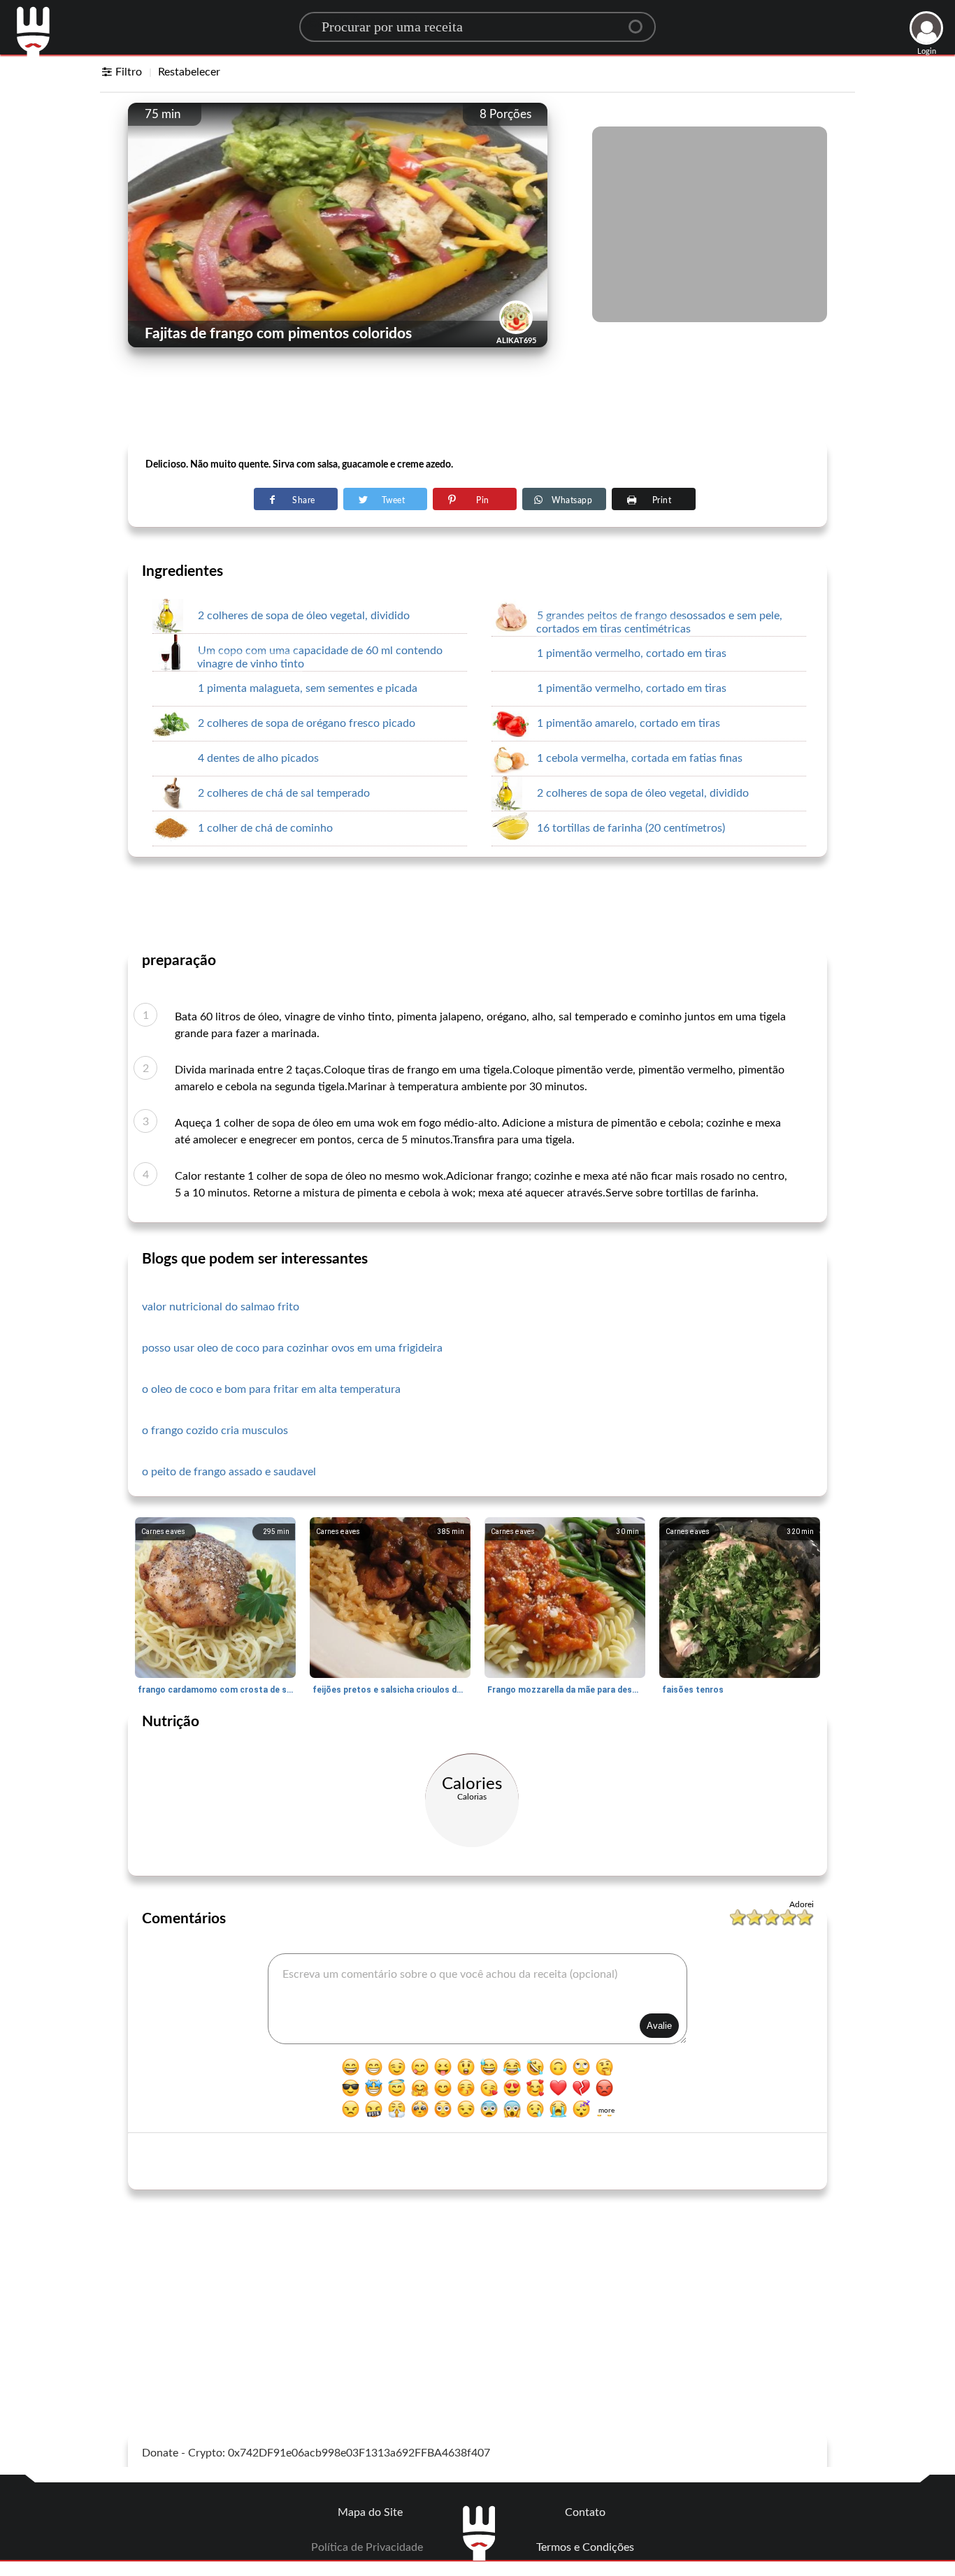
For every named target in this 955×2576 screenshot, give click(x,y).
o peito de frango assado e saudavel (229, 1471)
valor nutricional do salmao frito (220, 1306)
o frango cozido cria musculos (215, 1430)
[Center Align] (640, 20)
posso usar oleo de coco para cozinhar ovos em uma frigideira (292, 1348)
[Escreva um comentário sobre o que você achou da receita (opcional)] (477, 1998)
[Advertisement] (477, 406)
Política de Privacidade (367, 2547)
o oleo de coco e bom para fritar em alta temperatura (271, 1389)
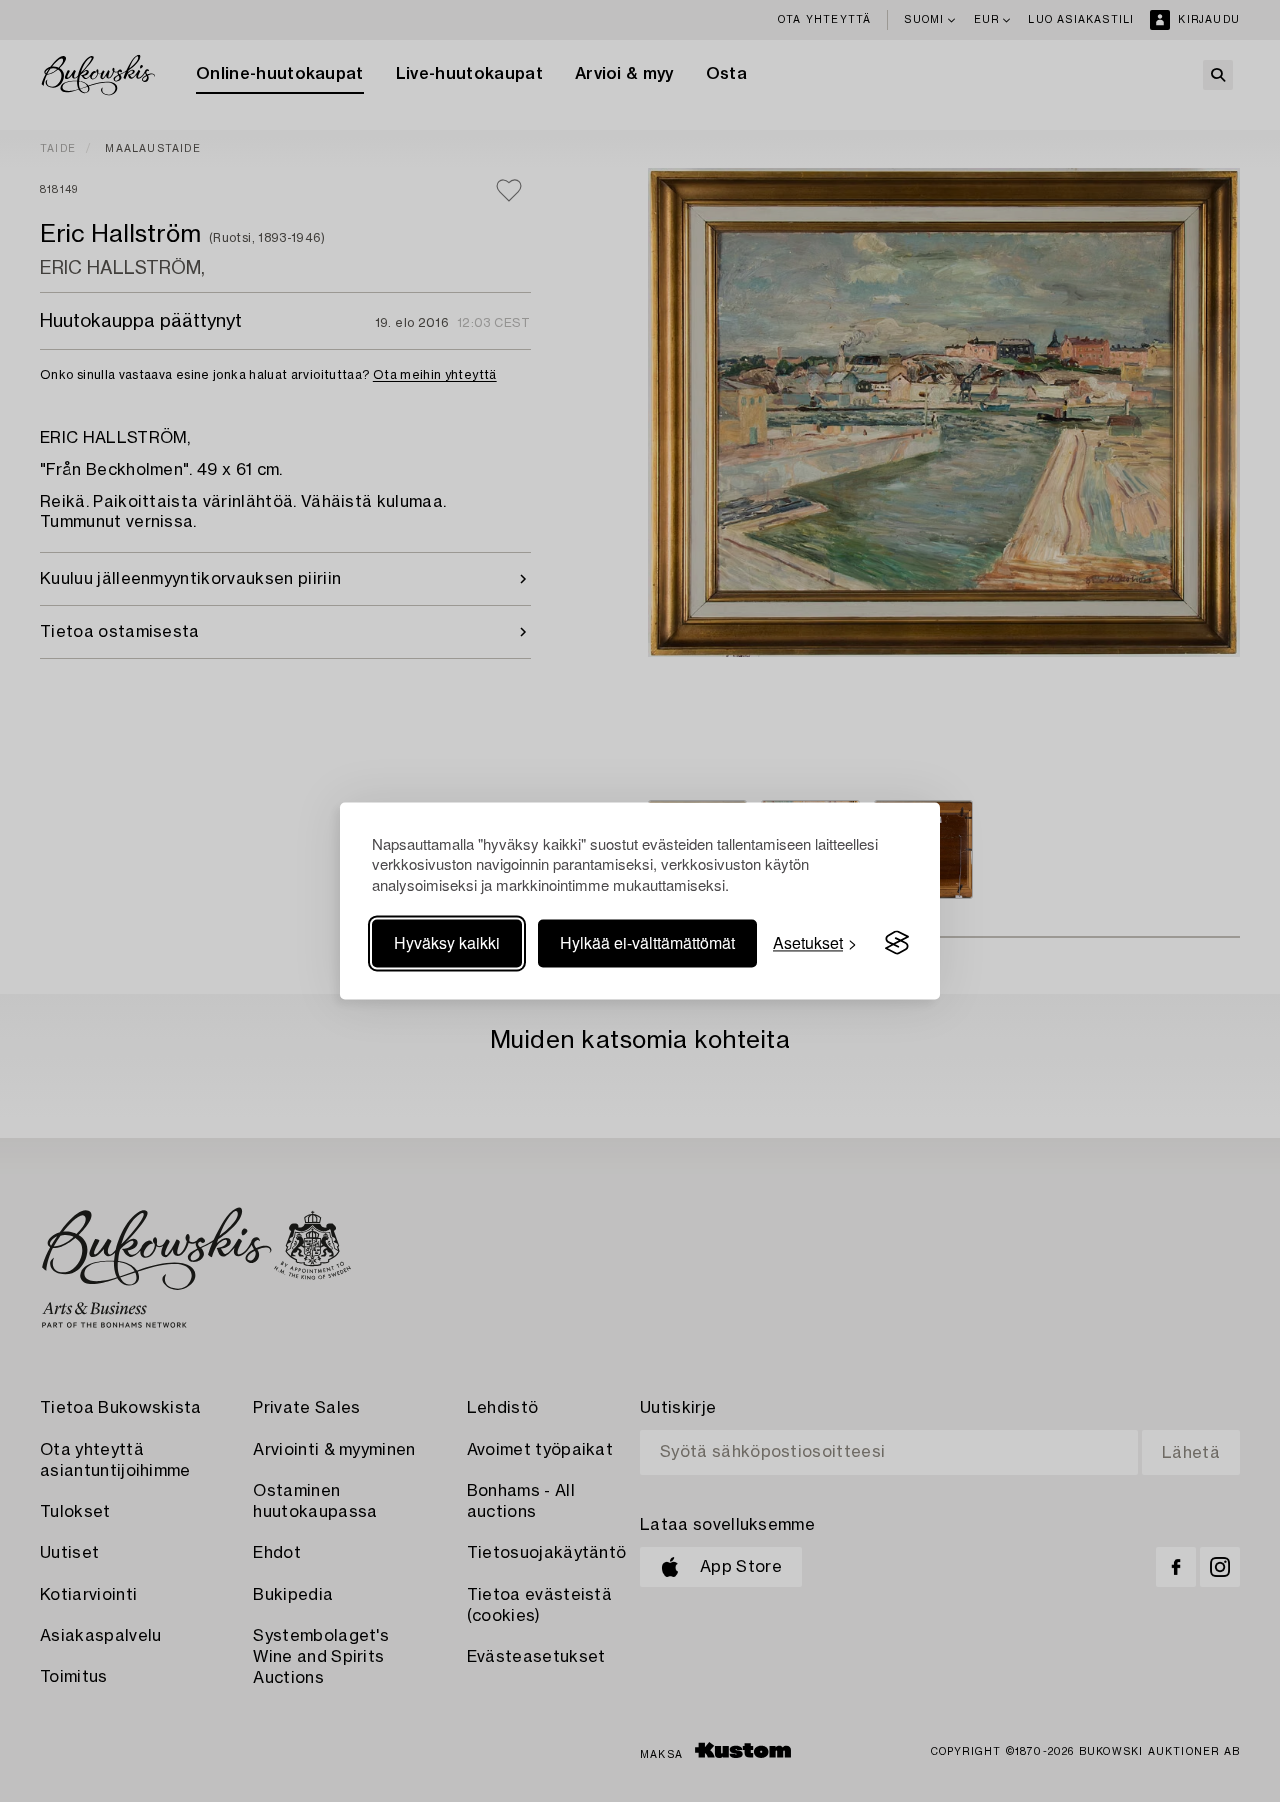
□ □ □ □ □
Leaving every picture out, please copy exactly the lines from the one holding "[Center Align] (640, 20)" through the last line of the listing, both ends included.

## RESPONSE BOX
[Center Align] (640, 20)
posso usar oleo de coco para cozinhar ovos em uma frigideira (292, 1348)
[Escreva um comentário sobre o que você achou da receita (opcional)] (477, 1998)
[Advertisement] (477, 406)
Política de Privacidade (367, 2547)
o oleo de coco e bom para fritar em alta temperatura (271, 1389)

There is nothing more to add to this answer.